DATA:
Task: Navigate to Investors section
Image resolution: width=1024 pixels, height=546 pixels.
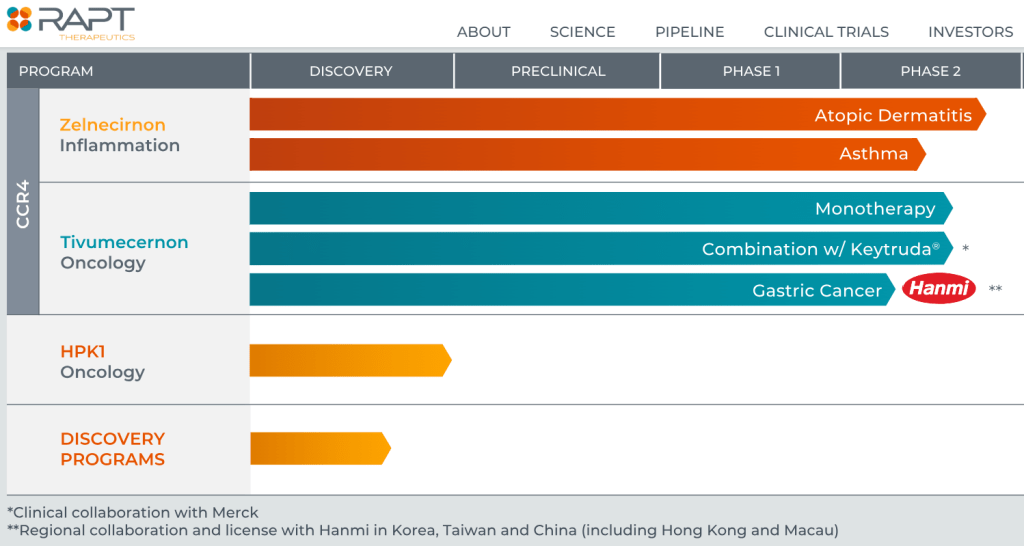Action: coord(970,32)

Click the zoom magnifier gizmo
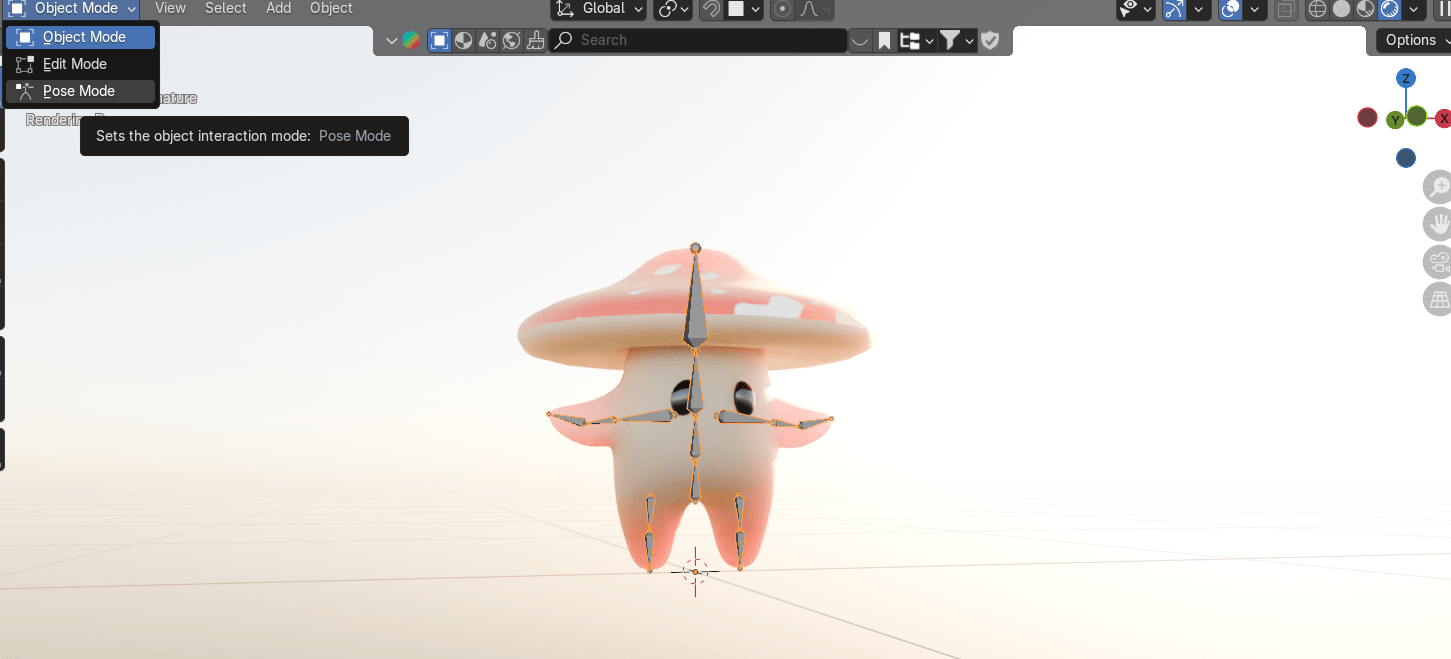coord(1438,186)
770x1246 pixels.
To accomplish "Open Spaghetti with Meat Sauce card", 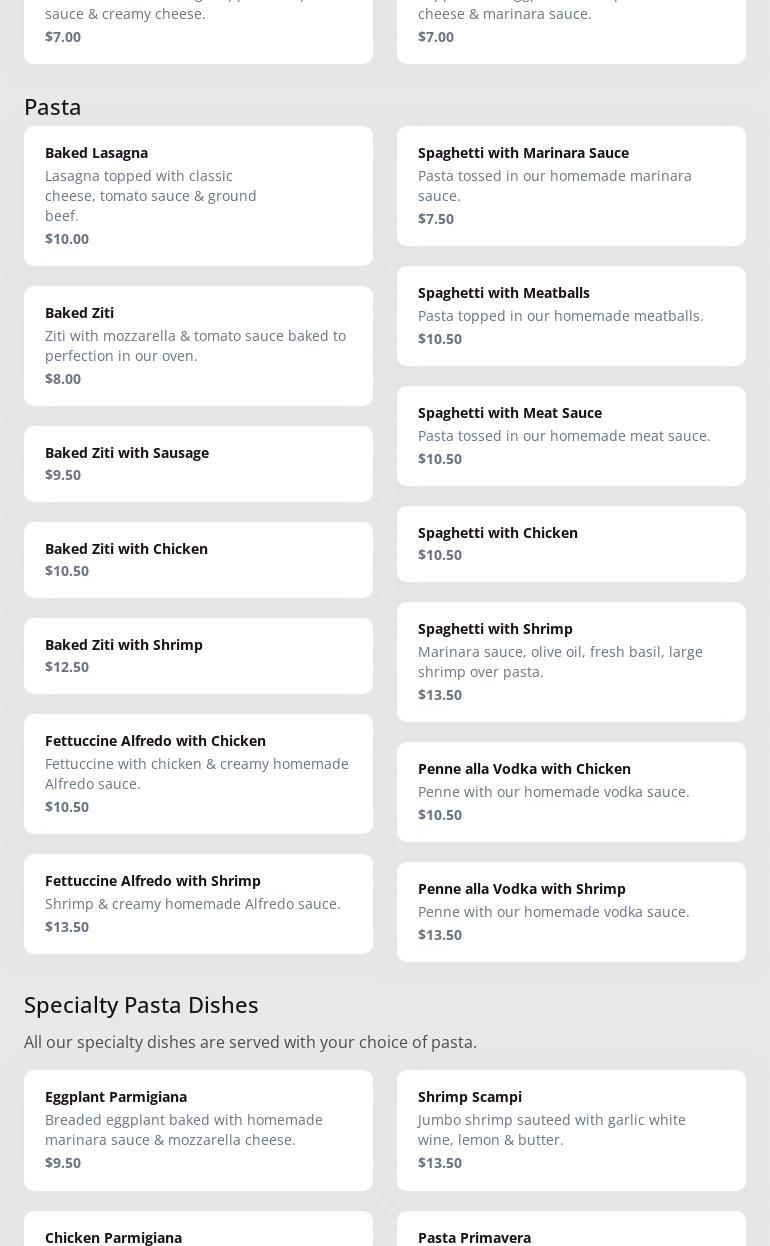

TASK TO COMPLETE: Could you reproduce exactly the lines from the one containing "770x1246 pixels." through the last line of the records, both included, leaving out the pictures?

RESULT OF THE EXERCISE:
770x1246 pixels.
To accomplish "Open Spaghetti with Meat Sauce card", 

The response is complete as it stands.